Being one of the most ancient cities in the world and the cradle of European and western civilization, Athens has always attracted visitors for its millennia-old historical sites, like the Acropolis and the Parthenon (best discovered on our Acropolis Tour). This being said, the city’s rich history belies its burgeoning art and culture scene. In the wake of the financial crises Athens endured through much of the decade, downtrodden neighborhoods have been reclaimed by artists, entrepreneurs, and young people with a vision for a new Athens. Here’s our guide to the neighborhoods of alternative Athens, boasting the city’s best and brightest art galleries, venues, new takes on Greek food, and street art.
Alternative Athens: Metaxourgeio
This formerly middle-class neighborhood has shifted in a trendier direction thanks to a wealth of new art galleries, museums, restaurants, and cafes. Of particular note is the graffiti from prominent Greek artists that covers crumbling buildings and renovated houses alike, making the neighborhood an art gallery en plain air (as well as one of Europe’s most exciting hot spots for street art). Among the galleries that animate this district, our favorites include the Vamiali Gallery, The Breeder, and the Rebecca Camhi Gallery.
Alternative Athens: Gazi
Surrounding the former gasworks, the neighborhood of Gazi was formerly the domain of workers, immigrants from northern Greece, brothels, and markets. Now, bolstered by the opening of the Kerameikos Metro Station and the conversion of the gasworks into Technolopolis, a multipurpose arts space, Gazi is laden with bars and restaurants, as well as most of the city’s LGBTQ nighlife. We also suggest checking out Gazarte, a cocktail bar, bookstore, venue, and cinema.
If you’d like to dig into the contemporary Greek experience, you should try our Contemporary Athens In Context walk.
Alternative Athens: Exarchia
After taking our National Archeological Museum tour, spend some time in the the young and colorful Exarchia district, where the museum is located. The meeting point of students, musicians, and artists, this bohemian hub has long played host to local poets, theater directors, political activists, actors, composers, and singers. This confluence of intellectuals, particularly those with left-wing and anarchist leanings, has led to the presence of many bookstores, printing companies, and libraries, as well as rare guitar and record stores. Tread with caution—while we love the neighborhood’s boho vibe, it has been known to be a center of political unrest.

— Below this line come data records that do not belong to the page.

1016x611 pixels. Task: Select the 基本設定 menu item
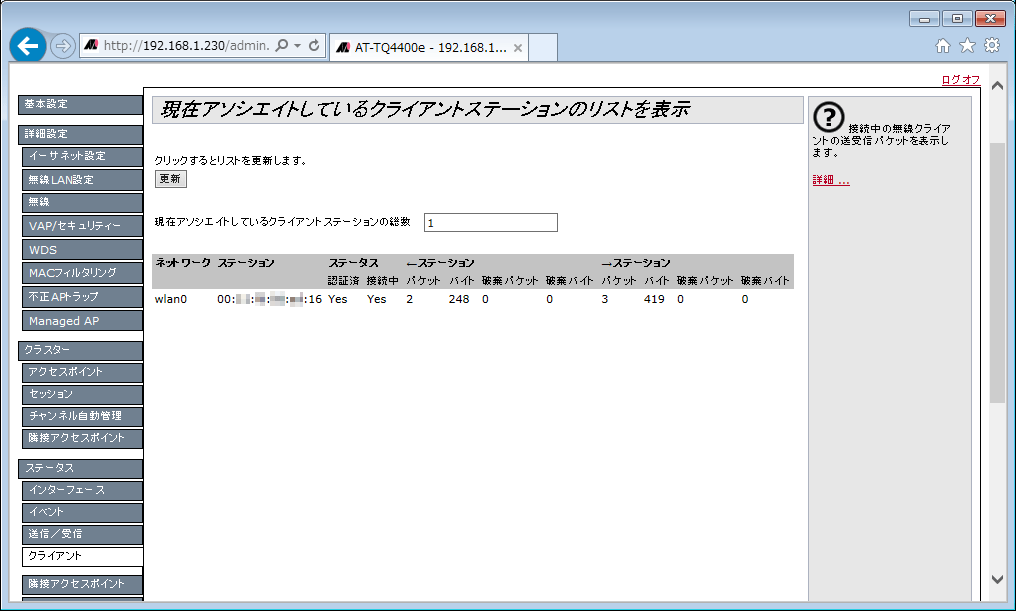point(81,105)
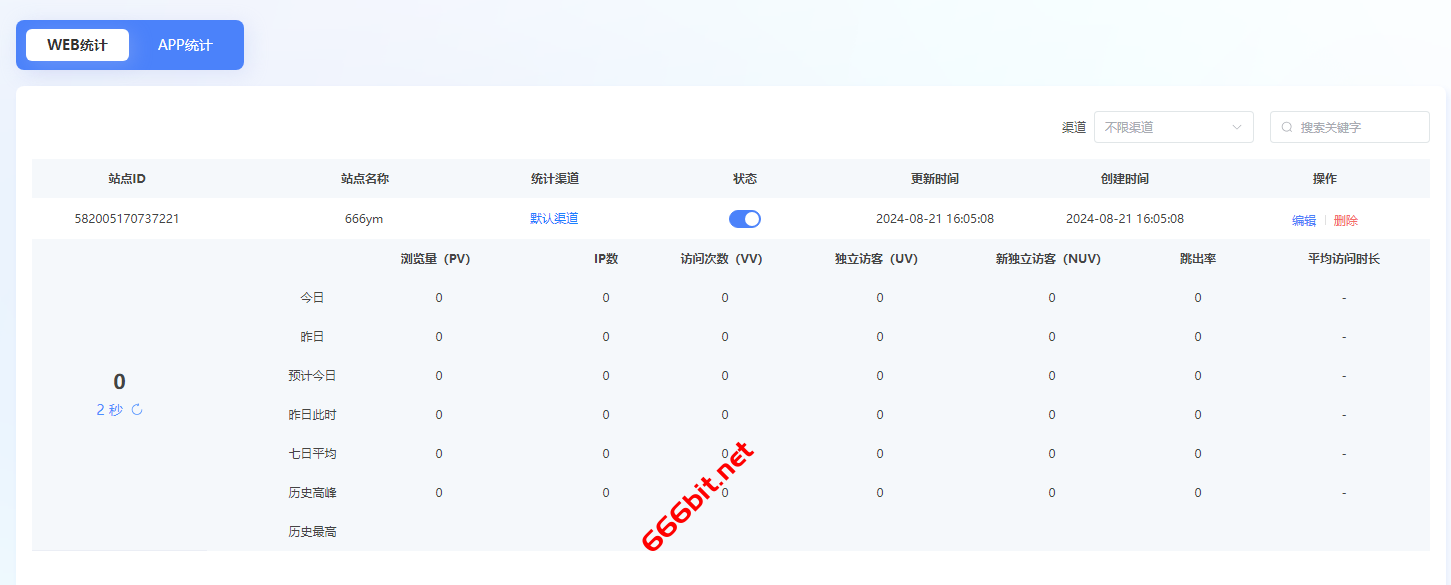Image resolution: width=1451 pixels, height=585 pixels.
Task: Click the 独立访客（UV） column header
Action: pyautogui.click(x=876, y=259)
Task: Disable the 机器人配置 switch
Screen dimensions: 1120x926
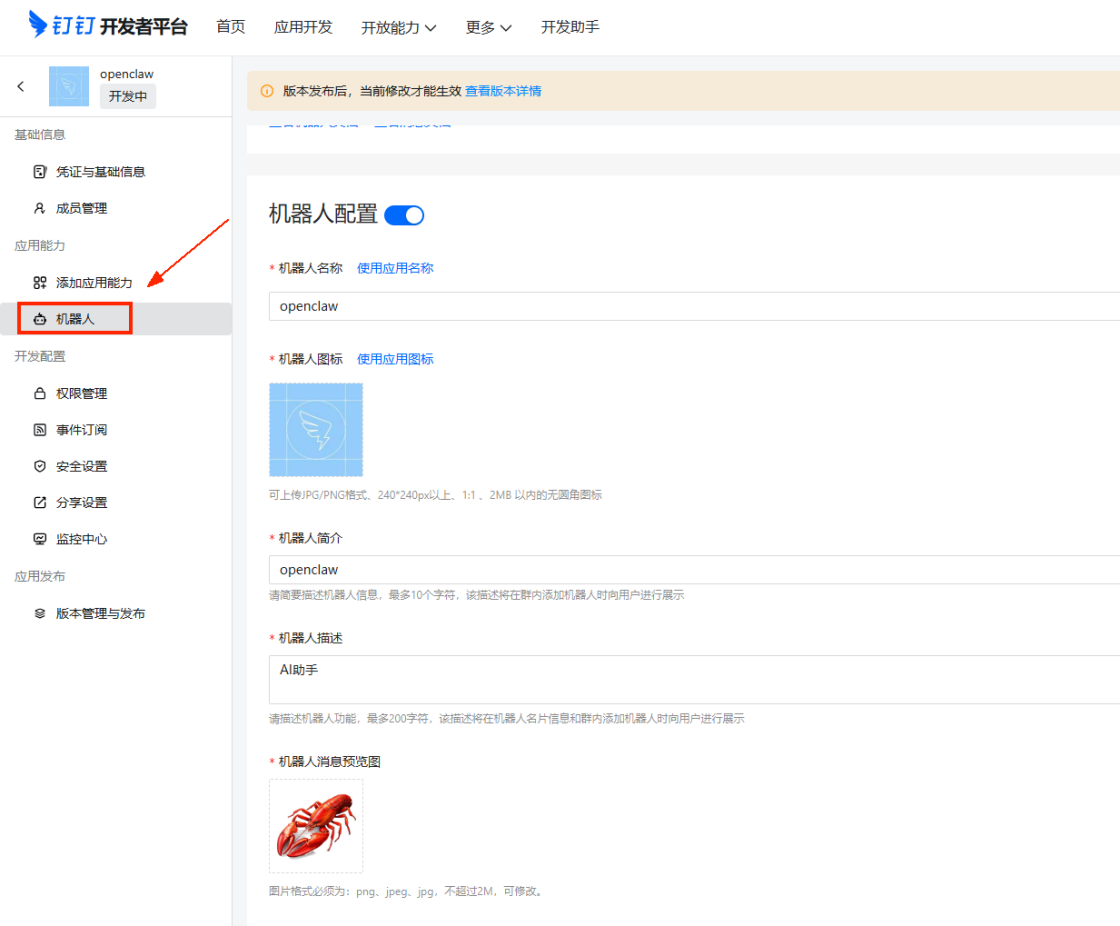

Alternative Athens: Syngrou Avenue
Contemporary art and architecture lovers will enjoy a stroll down Syngrou Avenue, one of the main arteries from downtown to the south of Athens. Along this luxuriously broad, straight avenue (a rarity in Athens), you can find the EMST – National Museum of Contemporary Art, hosted in the Fix Brewery, built in 1893 and renewed in 1957 by Takis Zenetos and Margaritis Apostolidis, two of the major proponents of post-war modernism in Greece. Walking south, you will reach the Onassis Cultural Center, built by the Onassis Foundation and designed by the French architectural practice “Architecture Studio.” The Onassis Centre is a cultural space hosting events that run the gamut of art, ranging from theater, to dance, to music, cinema and the visual arts, to even digital and hybrid art, supporting Greek artists and cultivating international collaborations. Another important venue that you shouldn’t miss to visit is the Stavros Niarchos Foundation Cultural Centre, designed by the world famous Italian architect Renzo Piano. This sprawling complex on the edge of Faliro Bay includes the National Library of Greece, the Greek National Opera, and Stavros Niarchos Park.

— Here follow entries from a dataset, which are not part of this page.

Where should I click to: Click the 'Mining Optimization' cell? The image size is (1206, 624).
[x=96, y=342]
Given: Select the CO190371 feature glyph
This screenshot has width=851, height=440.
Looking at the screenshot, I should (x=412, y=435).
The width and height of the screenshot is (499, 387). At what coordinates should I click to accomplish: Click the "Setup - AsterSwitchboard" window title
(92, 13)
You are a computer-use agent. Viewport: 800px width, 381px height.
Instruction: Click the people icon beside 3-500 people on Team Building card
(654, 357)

Alternative Athens: Varkakios Agora – Athens Central Market
You can’t leave Athens without having tried its incredible food. Our favorite place to do so is the Varkakios Agora – Athens Central Market: fish, meat, fruit, vegetables, and dozens of different varieties of olives are proudly displayed on thousands of colorful stands. After perusing, head to the meat market to find two traditional restaurants, where the atmosphere is spartan but the food is among the most quintessentially Greek one can find in town. Walking out of the Central Market, stroll down Evripidou Street for some of the city’s best stores for herbs and spices.